Confirmation judiciaire par la Haute Cour
Dans l'affaire R (Good Law Project) c. Equality and Human Rights Commission, la Haute Cour a confirmé la légalité des lignes directrices de l'EHRC. La Cour a confirmé que les autorités publiques peuvent s'appuyer sur l'interprétation de la Cour suprême et appliquer une conception biologique du sexe.
Il convient de noter que la Cour a minimisé les préoccupations relatives à la divulgation involontaire de l'identité de genre, la qualifiant de fardeau que l'on peut raisonnablement attendre des individus qu'ils supportent. Ce raisonnement a été critiqué pour avoir négligé les risques spécifiques auxquels sont confrontées les personnes transgenres, notamment la discrimination et l'exposition à la violence.

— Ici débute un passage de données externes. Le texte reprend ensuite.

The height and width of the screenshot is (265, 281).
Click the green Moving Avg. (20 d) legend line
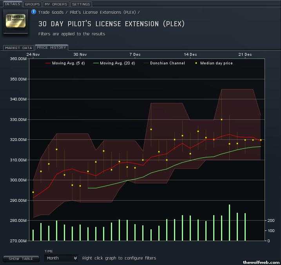pos(96,63)
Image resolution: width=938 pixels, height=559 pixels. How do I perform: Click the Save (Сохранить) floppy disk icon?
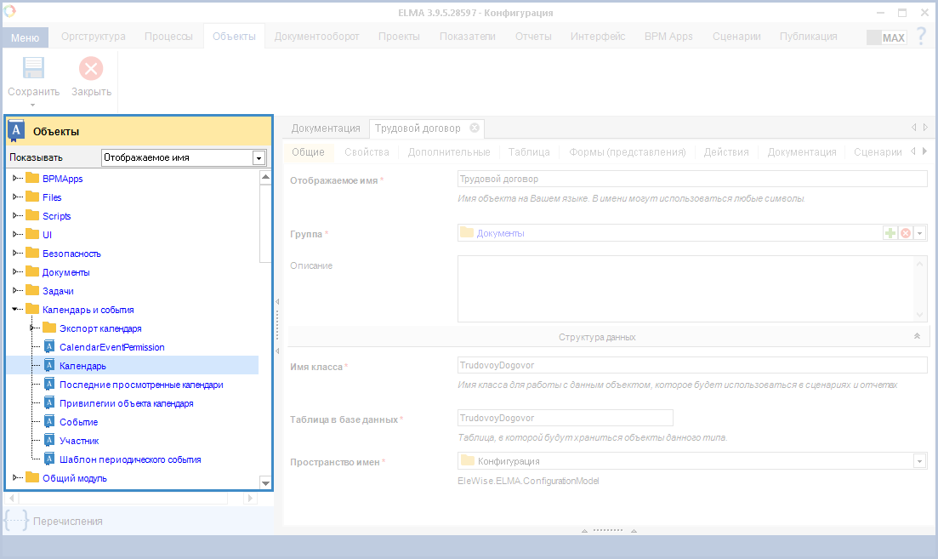[x=33, y=70]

Conséquences découlant de la Convention d'Istanbul
Ces développements suscitent de vives inquiétudes au regard de la Convention d'Istanbul. L'article 4, paragraphe 3, exige que les mesures de protection soient garanties sans discrimination, notamment sur la base de l'identité de genre, tandis que l'article 40 oblige les États à prévenir et à lutter contre les comportements qui créent des environnements dégradants ou hostiles.

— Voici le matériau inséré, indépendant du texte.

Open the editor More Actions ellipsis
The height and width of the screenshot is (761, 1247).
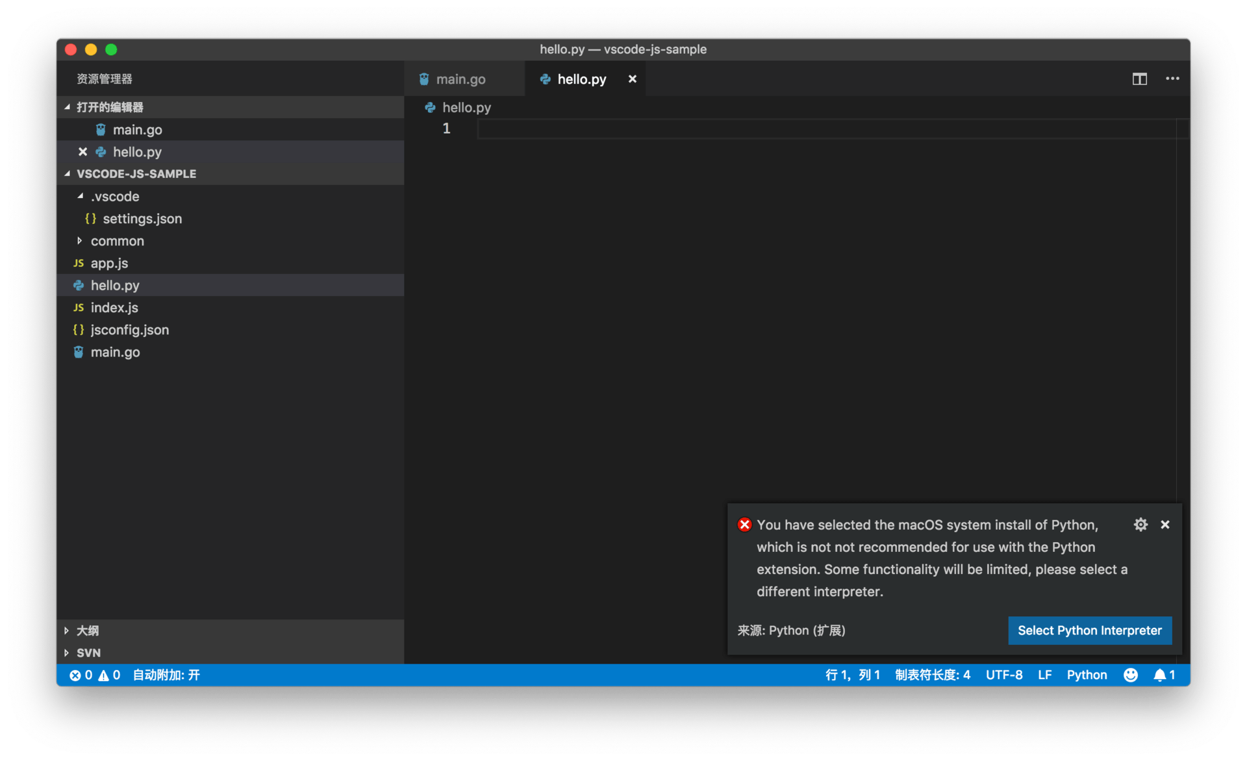click(1172, 79)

En permettant l'exclusion des femmes transgenres des services de protection et en augmentant le risque de révélation involontaire de leur identité, le cadre réglementaire britannique actuel risque de porter atteinte à ces deux dispositions. Comme l'a souligné le GREVIO, les États doivent veiller à ce que les groupes vulnérables — y compris les personnes transgenres — aient effectivement accès à une protection dans la pratique, et pas seulement en théorie.

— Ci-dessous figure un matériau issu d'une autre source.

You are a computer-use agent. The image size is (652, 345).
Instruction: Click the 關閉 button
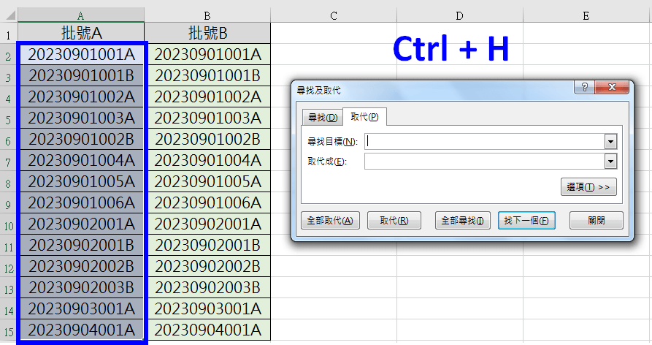596,221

Conclusion et recommandations
ASSEDEL conclut que l'approche actuelle du Royaume-Uni risque de créer des obstacles à la protection des femmes transgenres et pourrait être incompatible avec ses obligations internationales. Pour répondre à ces préoccupations, le Royaume-Uni devrait:
- Harmoniser l'interprétation de la loi de 2010 sur l'égalité avec les exigences de la Convention d'Istanbul
- Garantir un accès non discriminatoire aux services et aux mécanismes de protection
- Éviter la divulgation involontaire de l'identité de genre dans le cadre de la prestation de services
- Évaluer l'impact des politiques de ségrégation par sexe sur les groupes vulnérables
Conclusion
Pour garantir le respect de la Convention d'Istanbul, il faut veiller à ce que les cadres juridiques ne créent pas de lacunes dans la protection des personnes les plus exposées. Les récents développements au Royaume-Uni soulignent la nécessité de concilier le droit national avec les normes internationales en matière de droits de l'homme, afin de préserver la dignité, la sécurité et l'égalité de toutes les femmes, y compris les femmes transgenres.